- **WHAT YOU SHOULD DO**
What lines in the material hold the string "magnifier"? Copy out each of them.

- **SUPPLIED ENTRIES**

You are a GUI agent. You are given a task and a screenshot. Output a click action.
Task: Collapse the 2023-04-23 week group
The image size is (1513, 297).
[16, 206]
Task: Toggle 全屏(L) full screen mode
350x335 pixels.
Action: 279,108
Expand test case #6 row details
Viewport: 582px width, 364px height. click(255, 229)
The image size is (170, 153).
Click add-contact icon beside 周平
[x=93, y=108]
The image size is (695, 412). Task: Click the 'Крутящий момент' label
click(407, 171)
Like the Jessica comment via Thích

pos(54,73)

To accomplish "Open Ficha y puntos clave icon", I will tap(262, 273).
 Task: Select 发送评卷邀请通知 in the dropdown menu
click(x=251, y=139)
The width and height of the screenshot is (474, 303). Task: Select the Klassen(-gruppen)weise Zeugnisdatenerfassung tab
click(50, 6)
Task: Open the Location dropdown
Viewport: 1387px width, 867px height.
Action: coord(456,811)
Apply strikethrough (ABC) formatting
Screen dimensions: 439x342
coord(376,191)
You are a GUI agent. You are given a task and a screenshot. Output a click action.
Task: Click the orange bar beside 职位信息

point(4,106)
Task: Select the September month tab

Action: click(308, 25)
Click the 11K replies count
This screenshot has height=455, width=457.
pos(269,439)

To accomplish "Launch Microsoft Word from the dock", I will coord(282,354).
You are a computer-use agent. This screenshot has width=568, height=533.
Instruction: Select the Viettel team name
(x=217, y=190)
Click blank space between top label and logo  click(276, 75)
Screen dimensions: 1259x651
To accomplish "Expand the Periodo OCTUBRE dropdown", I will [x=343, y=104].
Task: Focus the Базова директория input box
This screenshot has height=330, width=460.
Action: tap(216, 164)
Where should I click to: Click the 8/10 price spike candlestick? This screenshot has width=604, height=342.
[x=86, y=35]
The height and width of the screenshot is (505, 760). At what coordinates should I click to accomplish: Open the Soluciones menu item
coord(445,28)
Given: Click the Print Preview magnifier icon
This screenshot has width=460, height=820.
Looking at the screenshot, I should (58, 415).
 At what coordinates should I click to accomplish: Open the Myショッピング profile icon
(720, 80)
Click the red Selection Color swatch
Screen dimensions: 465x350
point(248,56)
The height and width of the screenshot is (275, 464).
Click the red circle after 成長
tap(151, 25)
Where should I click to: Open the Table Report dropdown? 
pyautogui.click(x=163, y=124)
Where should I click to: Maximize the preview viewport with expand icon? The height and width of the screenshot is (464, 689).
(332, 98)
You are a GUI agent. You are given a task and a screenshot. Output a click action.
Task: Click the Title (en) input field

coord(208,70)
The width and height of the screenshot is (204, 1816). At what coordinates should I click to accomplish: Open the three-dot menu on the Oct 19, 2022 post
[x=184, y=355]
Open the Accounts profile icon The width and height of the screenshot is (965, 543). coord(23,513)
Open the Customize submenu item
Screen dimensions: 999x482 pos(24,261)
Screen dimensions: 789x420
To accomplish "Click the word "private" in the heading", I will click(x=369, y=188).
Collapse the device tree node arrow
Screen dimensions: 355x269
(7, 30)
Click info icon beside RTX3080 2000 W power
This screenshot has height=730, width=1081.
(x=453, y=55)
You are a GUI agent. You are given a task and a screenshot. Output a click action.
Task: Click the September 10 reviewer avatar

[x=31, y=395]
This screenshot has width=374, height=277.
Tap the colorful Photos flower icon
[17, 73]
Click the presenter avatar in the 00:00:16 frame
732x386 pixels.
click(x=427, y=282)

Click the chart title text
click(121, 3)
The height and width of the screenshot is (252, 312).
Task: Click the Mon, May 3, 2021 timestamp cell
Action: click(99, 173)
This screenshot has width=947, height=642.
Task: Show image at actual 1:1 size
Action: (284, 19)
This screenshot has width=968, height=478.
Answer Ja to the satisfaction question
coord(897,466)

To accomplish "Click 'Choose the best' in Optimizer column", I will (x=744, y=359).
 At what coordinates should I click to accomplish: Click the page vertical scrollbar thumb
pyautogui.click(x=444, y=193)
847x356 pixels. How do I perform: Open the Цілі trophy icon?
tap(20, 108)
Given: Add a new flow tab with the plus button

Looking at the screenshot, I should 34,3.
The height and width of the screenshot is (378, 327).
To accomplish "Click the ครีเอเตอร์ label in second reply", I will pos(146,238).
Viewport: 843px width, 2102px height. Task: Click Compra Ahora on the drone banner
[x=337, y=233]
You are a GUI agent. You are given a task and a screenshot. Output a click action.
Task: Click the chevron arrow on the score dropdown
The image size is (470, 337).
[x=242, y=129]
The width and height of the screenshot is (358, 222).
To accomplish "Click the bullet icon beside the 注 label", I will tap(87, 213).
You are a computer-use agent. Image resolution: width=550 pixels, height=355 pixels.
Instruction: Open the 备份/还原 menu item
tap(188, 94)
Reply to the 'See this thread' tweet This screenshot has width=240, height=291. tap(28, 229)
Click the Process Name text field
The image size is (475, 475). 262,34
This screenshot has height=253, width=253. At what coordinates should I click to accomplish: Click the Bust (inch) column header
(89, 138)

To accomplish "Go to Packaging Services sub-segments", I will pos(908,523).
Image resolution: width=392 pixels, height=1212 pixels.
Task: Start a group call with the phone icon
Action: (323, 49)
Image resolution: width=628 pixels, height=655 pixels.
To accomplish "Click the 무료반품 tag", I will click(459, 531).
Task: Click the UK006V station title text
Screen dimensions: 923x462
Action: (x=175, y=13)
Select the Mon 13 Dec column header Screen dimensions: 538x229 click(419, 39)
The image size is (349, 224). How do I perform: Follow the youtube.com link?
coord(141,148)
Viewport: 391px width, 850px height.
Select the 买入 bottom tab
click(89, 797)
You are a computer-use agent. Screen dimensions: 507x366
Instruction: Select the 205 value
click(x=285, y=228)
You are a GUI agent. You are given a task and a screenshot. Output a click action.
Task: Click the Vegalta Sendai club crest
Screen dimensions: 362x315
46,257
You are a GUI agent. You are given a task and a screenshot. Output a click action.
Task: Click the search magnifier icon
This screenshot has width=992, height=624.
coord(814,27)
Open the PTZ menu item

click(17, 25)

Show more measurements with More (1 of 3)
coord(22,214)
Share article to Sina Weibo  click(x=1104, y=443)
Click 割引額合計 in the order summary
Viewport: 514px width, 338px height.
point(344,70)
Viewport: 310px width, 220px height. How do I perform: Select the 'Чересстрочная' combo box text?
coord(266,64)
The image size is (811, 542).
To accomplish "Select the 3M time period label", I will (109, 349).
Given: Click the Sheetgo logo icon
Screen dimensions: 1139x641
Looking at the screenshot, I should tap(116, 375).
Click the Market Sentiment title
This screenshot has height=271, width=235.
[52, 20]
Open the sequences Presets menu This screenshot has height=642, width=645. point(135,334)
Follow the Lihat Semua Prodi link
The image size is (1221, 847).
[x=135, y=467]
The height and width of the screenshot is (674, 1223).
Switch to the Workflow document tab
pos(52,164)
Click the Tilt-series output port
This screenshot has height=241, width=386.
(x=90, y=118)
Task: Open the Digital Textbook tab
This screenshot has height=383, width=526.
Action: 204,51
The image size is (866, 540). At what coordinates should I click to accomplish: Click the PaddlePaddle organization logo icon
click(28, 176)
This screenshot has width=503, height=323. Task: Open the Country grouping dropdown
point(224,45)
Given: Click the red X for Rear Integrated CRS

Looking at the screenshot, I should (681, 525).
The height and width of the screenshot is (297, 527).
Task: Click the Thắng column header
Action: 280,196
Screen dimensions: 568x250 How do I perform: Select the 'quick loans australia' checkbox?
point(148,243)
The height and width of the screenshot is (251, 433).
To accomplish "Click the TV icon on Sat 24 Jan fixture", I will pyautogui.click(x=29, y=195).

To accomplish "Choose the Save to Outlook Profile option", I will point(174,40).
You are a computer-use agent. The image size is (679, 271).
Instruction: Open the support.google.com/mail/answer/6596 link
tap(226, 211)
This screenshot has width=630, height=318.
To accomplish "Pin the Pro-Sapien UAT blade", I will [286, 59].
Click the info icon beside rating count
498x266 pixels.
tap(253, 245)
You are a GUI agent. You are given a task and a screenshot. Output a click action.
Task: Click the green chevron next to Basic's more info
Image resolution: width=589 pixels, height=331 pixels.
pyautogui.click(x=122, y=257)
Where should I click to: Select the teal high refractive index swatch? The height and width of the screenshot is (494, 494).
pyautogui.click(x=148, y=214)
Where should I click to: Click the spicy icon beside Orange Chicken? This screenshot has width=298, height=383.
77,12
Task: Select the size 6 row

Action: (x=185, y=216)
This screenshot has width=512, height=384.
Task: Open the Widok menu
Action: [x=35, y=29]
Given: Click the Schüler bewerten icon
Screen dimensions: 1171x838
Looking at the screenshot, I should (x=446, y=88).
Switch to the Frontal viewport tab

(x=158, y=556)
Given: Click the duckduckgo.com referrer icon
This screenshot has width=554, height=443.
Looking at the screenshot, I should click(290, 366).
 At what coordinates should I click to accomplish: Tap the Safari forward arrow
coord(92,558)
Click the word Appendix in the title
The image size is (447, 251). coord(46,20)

- **EXERCISE ANSWER**
Given: Click the Print Preview magnifier icon
Task: Click the search magnifier icon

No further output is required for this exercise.